[[ TASK DATA open ]]

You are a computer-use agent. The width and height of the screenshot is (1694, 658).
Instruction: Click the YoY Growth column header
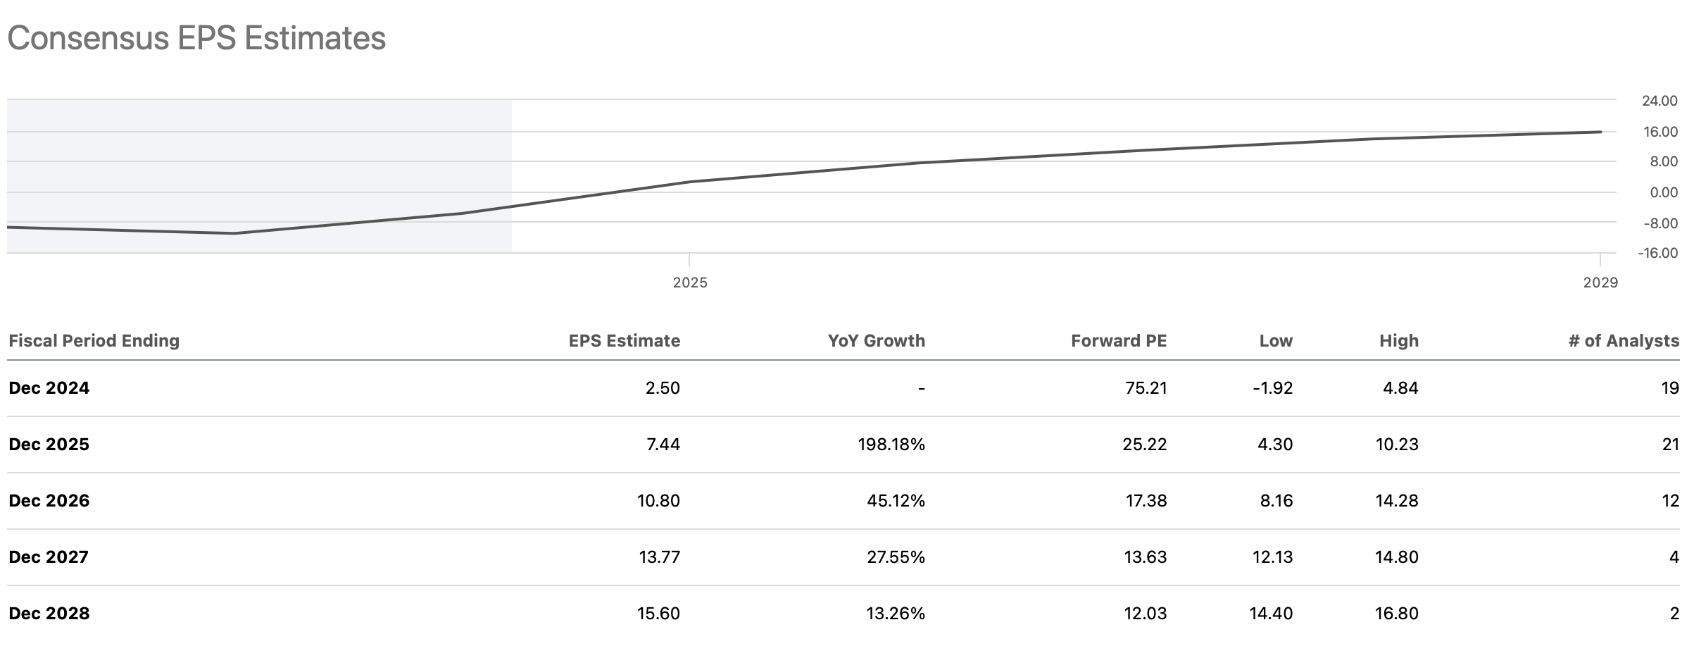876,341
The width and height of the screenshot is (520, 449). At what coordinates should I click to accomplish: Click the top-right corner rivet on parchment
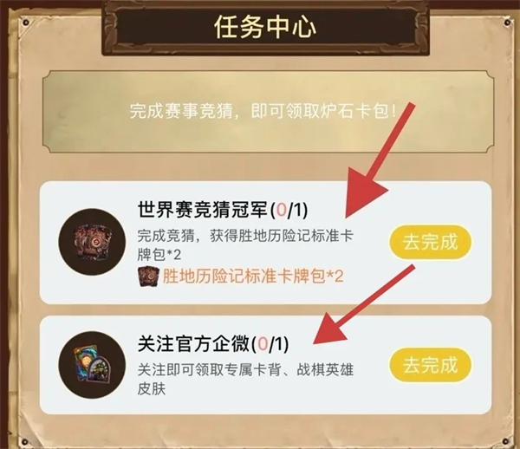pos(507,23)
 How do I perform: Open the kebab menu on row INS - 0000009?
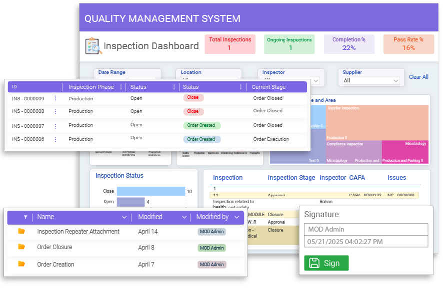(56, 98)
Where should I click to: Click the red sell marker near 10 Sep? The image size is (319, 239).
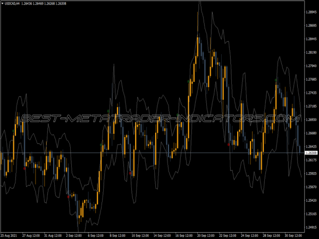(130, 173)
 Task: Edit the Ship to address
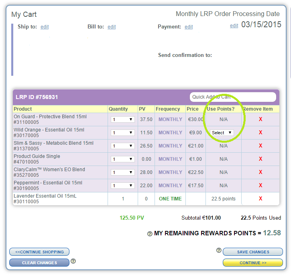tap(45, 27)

[[ TASK DATA closed ]]

PROBLEM DETAILS> When you repeat the material above, keep every word exact and leave out the pictures.

WORKED SOLUTION>
You are a computer-use agent. The width and height of the screenshot is (1694, 658).
Instruction: Click the YoY Growth column header
876,341
The width and height of the screenshot is (520, 449). At what coordinates should I click to accomplish: Click the top-right corner rivet on parchment
pos(507,23)
 How do I perform: Open the kebab menu on row INS - 0000009?
(56, 98)
Where should I click to: Click the red sell marker near 10 Sep? The image size is (319, 239).
(130, 173)
 Task: Edit the Ship to address
tap(45, 27)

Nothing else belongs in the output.